You can improve the energy efficiency of your home by sealing gaps and cracks that allow cold air to seep in. In older homes, cold air commonly creeps in around windows and door frames, via the crawlspace and attic, and anywhere that modern upgrades required changes to the original structure. To get rid of these cracks, it's important to have your home audited for energy efficiency so you will know exactly where your problem areas are. Then, you can seal these areas with caulking or another type of sealant.
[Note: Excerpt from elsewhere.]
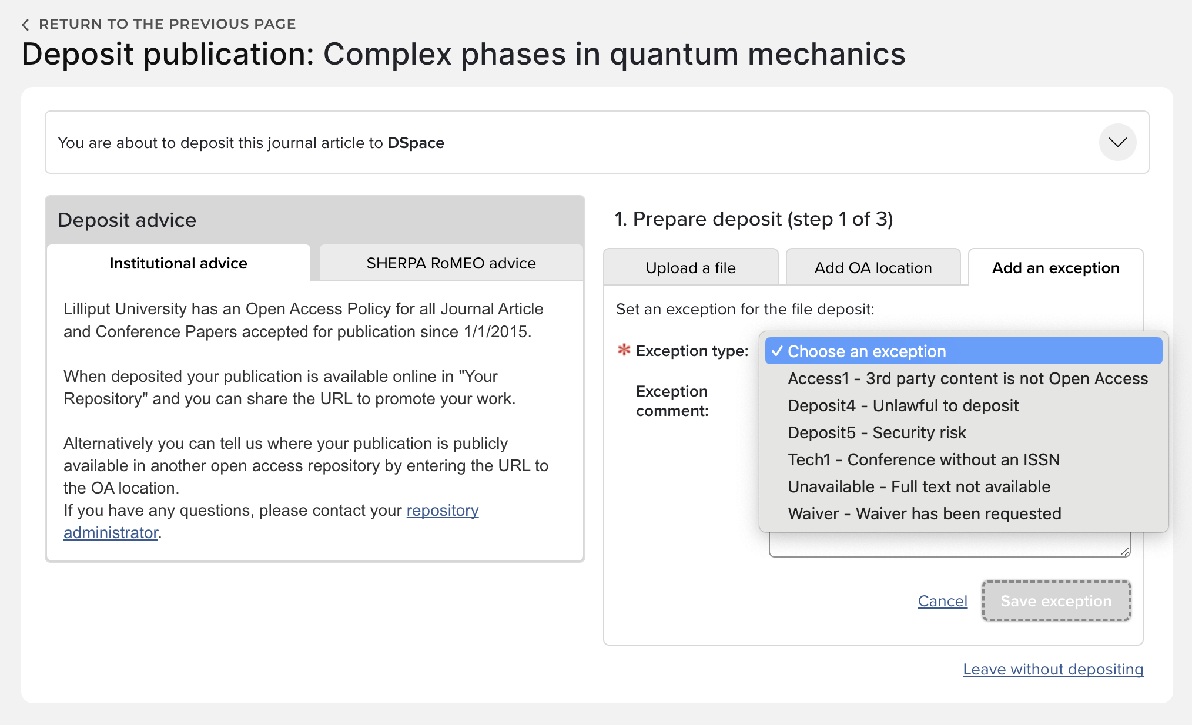Open the Add OA location tab
The image size is (1192, 725).
(x=873, y=268)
It may be difficult to add fiberglass insulation to your home simply because walls were made differently back in the day. Your home might also have other components, such as knob and tube wiring that do not mix well with modern insulation. However, there are insulation options that work well in older homes. For example, blown-in insulation can be placed in your walls via several small holes, which will be patched after the job is complete. If you do decide to insulate, be sure to hire a contractor that specializes in historic homes. They will know what options are best for your home and which ones to avoid.
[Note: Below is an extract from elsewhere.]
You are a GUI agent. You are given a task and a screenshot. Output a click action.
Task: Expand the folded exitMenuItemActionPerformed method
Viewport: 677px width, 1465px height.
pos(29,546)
If your goal is to preserve the historical integrity of your home, you never want to remove the original windows and replace them with modern ones. Fortunately, old wooden windows can almost always be repaired, which means you can lower your heating bill simply by having your windows repaired and restored by a contractor who knows what they're doing. Weatherization is also an option with older windows.
As you can see, there are several ways you can make your old house more energy efficient without jeopardizing its historic integrity. You don't have to remove the old and replace it with new to lower your heating bill. Older homes can be both energy efficient and historically accurate at the same time.